The radar aggregates blips, small YAML descriptors of technologies stored in a central technologies GitHub repository and onboarded into Backstage, the internal developer portal.
Each blip represents a technology and its current adoption recommendation.
The radar is divided into four zones:
Adopt: Technologies we have high confidence in and recommend for widespread use
Trial and Assess: Technologies worth exploring to understand their impact on the enterprise
Hold: Technologies that should be used with caution or avoided for new projects
Retire: Technologies that should be phased out
Context & Problem
The Tech Radar already existed before this project, but without a clear governance model. As a result:
No team formally owned technology decisions
Data quickly became outdated
Engineers did not know how or when to propose changes
Governance happened informally, outside the product
The lack of the governance needed to be fixed.
My Role
I designed and implemented:
The Tech Radar frontend
The contribution and governance workflow
The technical integration between GitHub, CI, and Backstage
Stakeholder alignment
I owned the work end-to-end, from problem framing to production.
Solution

Establishing ERB-Owned Governance
I introduced a new governance model where the Engineering Review Board (ERB) becomes the formal owner of the Tech Radar.
ERB now:
Reviews technology proposals
Approves or rejects changes
Acts as the long-term steward of the radar
This turned the Tech Radar from a static visualisation into a maintained decision system.
Designing the Contribution Experience
I designed the experience of adding a blip as well as the data has to come from the engineers.
The new flow:
Engineers propose technologies via the ERB’s GitHub project board
ERB reviews proposals as part of their existing governance process
Once approved, ERB opens a pull request using a structured template in the
technologiesrepository so that no coding is neededCI validates the blip and automatically updates the Tech Radar in Backstage
The process is transparent, predictable, and aligned with how engineers and ERB already work.

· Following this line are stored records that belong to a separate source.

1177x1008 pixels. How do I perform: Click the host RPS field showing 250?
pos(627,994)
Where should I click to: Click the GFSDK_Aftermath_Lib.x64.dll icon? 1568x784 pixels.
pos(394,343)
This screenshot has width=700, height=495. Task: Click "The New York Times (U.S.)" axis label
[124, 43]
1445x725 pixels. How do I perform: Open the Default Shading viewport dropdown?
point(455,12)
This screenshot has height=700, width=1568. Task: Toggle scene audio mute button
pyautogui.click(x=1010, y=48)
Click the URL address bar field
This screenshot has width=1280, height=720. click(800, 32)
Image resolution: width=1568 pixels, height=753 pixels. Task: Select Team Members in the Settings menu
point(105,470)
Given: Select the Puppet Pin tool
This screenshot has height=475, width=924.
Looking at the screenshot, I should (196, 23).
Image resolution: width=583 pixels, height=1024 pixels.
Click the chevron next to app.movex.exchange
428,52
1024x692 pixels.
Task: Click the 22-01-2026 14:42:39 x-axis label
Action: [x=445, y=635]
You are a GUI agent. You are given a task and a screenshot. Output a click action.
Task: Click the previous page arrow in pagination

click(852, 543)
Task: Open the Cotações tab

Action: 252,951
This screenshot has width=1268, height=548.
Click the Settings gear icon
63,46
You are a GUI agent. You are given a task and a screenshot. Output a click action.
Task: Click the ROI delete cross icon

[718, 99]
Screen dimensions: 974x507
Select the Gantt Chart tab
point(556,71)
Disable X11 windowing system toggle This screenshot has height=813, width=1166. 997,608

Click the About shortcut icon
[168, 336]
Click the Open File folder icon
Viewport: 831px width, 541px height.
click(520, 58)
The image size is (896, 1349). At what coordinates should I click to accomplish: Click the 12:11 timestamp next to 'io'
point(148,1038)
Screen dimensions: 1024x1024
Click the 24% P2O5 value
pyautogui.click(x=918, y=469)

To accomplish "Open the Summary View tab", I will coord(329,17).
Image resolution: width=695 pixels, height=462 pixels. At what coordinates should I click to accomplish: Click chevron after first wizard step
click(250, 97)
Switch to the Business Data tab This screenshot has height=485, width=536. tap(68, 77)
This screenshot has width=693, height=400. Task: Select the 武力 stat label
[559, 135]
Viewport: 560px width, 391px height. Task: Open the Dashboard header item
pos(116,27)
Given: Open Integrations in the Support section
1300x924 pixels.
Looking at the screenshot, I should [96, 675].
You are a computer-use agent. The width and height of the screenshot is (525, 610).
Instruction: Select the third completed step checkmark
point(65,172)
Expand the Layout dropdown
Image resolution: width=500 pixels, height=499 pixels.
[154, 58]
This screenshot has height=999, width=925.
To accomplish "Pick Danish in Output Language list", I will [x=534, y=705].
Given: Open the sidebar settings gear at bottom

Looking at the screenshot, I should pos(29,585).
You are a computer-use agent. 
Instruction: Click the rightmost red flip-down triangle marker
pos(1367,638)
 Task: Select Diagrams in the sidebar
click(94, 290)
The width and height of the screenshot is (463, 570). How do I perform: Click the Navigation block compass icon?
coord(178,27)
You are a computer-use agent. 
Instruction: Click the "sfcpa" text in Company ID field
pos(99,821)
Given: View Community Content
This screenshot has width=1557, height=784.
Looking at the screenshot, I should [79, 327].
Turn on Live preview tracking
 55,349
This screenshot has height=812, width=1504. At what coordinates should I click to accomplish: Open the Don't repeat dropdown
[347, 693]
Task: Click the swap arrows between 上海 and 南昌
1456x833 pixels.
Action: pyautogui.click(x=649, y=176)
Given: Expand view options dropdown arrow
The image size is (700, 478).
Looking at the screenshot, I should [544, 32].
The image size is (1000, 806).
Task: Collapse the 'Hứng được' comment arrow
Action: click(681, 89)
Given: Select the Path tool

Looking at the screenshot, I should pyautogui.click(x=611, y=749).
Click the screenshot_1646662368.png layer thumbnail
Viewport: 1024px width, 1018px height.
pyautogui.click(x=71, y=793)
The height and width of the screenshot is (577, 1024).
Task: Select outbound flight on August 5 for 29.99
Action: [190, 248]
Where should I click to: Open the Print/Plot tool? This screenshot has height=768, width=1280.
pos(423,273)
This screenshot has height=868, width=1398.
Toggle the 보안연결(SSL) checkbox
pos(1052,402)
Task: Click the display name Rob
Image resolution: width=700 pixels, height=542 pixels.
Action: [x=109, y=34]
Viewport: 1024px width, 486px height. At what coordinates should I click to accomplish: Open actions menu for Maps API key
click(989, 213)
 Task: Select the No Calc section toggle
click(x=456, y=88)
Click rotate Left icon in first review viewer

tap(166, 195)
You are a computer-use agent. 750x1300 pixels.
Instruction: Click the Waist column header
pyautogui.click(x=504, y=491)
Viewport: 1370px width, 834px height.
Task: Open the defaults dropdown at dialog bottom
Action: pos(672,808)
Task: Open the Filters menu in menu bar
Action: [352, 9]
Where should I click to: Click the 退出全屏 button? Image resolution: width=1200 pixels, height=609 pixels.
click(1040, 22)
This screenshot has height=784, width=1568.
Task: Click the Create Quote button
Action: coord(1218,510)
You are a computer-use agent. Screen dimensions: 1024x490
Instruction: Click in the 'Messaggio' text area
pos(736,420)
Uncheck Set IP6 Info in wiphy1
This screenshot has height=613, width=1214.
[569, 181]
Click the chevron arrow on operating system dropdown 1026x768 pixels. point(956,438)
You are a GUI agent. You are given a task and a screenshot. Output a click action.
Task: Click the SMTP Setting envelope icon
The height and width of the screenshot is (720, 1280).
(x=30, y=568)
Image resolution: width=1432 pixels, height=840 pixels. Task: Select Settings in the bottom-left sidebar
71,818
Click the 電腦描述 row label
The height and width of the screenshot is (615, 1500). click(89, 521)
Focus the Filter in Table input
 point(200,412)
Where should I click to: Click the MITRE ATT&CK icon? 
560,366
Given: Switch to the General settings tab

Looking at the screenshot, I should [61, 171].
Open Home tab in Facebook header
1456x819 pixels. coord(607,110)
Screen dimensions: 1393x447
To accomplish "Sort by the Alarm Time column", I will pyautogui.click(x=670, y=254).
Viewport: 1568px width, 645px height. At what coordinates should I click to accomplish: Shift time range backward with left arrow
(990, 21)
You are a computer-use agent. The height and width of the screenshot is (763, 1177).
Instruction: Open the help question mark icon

Redesigning the Tech Radar Experience
In parallel, I redesigned and implemented the Tech Radar interface to make technology decisions easier to understand and compare.
Key improvements:
Clearer visualisation of adoption state, reducing cognitive load when scanning the radar
Text and tag based search, allowing users to quickly find relevant technologies
Multi-blip highlighting, enabling side-by-side comparison across zones
For example, searching for "monitoring" highlights Tool 1 in Adopt and Tool 2 in Retire
Category-based views, separating technologies into Platforms, Languages & Frameworks, and Tools
These changes shifted the radar from a static overview to an interactive decision-support interface.
Impact
Tech Radar data stays up to date by design
Technology comparisons are faster and clearer
Governance is visible and documented
Engineers know exactly how to contribute
ERB retains control without additional overhead
The system is now embedded to already existing workflow.